*** Block opens ***
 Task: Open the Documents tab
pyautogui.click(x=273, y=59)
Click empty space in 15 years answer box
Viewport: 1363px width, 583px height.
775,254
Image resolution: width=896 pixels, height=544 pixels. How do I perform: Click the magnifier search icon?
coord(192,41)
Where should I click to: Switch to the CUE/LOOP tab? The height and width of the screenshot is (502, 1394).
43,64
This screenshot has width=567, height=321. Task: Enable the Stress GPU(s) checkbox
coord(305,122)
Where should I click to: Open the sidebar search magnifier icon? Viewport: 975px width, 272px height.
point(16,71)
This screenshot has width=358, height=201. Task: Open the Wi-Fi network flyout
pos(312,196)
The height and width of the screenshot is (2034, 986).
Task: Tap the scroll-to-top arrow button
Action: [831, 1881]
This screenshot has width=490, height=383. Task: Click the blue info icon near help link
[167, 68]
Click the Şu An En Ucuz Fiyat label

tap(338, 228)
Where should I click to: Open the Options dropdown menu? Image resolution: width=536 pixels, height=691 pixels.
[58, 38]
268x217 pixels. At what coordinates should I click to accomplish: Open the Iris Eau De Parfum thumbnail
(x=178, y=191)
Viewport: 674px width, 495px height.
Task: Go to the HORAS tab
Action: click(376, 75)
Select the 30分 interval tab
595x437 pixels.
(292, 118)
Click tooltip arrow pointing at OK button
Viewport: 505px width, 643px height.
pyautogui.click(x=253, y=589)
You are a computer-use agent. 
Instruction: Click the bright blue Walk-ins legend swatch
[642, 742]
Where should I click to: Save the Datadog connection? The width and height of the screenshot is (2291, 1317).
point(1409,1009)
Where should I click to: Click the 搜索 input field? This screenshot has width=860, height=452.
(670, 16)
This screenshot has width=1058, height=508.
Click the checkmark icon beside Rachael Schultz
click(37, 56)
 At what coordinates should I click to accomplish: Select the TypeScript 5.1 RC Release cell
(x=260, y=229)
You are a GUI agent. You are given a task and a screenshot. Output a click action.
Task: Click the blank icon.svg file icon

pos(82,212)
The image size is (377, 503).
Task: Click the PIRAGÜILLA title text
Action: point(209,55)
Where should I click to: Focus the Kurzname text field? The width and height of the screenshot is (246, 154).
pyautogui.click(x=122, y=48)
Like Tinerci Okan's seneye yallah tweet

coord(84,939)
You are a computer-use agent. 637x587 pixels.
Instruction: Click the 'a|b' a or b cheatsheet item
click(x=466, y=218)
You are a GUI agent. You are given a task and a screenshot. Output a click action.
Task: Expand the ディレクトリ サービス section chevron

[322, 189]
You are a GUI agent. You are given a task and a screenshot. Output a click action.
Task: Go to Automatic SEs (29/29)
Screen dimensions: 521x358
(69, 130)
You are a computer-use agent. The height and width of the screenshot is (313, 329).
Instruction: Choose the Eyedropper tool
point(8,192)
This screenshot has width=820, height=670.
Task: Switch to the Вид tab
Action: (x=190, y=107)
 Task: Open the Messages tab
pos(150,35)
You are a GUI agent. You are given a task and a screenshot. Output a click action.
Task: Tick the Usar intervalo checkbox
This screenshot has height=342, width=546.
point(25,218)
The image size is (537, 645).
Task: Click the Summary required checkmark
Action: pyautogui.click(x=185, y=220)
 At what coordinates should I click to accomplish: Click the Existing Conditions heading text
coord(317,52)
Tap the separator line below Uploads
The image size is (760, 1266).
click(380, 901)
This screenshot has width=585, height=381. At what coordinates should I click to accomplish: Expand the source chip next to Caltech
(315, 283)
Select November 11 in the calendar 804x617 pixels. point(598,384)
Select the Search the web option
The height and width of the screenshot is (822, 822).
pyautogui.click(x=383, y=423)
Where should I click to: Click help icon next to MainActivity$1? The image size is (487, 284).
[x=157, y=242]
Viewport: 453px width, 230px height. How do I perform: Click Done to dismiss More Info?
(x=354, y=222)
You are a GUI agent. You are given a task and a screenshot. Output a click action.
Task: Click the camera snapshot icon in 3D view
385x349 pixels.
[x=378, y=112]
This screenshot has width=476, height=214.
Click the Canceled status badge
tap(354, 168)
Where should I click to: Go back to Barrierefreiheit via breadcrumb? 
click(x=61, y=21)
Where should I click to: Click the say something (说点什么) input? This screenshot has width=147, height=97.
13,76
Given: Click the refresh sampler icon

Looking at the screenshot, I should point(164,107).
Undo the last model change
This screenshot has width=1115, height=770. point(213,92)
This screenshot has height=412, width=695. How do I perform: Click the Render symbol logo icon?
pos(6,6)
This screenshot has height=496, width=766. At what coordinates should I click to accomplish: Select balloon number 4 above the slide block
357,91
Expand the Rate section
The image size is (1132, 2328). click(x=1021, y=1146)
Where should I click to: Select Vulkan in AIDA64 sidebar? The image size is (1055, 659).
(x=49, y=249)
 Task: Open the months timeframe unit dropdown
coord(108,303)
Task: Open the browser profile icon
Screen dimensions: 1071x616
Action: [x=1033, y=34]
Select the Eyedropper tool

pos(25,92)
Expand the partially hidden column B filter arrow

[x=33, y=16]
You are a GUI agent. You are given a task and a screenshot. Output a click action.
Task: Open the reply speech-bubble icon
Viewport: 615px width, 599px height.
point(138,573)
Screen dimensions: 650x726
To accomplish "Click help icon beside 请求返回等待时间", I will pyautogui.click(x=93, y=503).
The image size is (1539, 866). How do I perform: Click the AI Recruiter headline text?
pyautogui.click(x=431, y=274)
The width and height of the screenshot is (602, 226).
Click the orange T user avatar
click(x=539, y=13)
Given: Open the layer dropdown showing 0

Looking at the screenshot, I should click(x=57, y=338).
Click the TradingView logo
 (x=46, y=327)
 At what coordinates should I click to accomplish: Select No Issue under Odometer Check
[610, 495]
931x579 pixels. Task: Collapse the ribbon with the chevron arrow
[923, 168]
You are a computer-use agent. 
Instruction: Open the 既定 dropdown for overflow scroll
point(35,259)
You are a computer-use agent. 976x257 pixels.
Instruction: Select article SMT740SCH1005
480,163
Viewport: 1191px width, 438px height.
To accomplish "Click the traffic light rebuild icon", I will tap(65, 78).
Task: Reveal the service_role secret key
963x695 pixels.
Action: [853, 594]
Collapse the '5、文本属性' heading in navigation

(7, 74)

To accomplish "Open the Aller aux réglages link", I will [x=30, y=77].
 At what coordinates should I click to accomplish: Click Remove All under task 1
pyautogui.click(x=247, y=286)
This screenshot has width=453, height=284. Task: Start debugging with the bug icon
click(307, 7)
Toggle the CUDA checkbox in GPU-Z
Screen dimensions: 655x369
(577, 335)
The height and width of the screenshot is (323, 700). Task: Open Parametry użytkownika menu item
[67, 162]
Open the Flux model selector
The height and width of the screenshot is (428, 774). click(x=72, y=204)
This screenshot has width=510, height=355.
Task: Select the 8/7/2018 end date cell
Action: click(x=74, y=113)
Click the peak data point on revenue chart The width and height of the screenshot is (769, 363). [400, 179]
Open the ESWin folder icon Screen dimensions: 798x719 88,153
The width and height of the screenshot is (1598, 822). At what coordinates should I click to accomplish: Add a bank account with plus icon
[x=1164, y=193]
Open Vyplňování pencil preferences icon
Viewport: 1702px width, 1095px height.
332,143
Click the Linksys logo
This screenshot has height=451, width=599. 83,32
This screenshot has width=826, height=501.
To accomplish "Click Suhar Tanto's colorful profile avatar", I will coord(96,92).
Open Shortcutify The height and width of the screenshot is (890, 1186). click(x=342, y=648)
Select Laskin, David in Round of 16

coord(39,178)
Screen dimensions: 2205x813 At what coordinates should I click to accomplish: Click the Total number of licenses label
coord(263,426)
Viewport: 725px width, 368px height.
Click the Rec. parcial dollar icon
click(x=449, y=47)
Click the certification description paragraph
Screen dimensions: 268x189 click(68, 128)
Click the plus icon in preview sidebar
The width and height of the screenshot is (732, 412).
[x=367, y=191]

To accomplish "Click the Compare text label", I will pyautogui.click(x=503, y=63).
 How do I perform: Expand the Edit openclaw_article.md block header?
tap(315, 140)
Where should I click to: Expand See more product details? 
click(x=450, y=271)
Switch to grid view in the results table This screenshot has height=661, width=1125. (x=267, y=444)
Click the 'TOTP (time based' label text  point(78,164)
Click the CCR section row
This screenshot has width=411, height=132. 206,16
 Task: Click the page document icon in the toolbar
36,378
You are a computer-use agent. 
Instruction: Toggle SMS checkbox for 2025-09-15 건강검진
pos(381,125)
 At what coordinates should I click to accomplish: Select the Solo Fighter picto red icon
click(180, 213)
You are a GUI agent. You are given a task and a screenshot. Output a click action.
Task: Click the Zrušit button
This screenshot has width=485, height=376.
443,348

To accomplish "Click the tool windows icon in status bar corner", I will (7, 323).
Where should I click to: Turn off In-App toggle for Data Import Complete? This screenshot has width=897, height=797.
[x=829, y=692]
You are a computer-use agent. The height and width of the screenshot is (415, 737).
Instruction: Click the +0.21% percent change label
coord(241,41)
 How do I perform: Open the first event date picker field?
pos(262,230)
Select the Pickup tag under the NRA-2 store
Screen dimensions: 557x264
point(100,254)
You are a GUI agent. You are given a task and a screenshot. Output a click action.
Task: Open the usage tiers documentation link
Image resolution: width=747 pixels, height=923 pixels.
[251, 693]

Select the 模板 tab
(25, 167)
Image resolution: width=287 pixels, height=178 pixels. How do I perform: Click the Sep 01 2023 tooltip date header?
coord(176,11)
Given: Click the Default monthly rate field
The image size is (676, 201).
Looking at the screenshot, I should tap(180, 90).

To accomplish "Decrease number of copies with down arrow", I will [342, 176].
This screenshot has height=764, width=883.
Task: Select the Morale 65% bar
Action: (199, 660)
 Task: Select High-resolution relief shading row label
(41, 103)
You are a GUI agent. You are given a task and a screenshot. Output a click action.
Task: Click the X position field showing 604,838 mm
*** Block closes ***
EXERCISE DETAILS: Say, as a number only, how many lines of the data contain "computer".

ANSWER SECTION: 7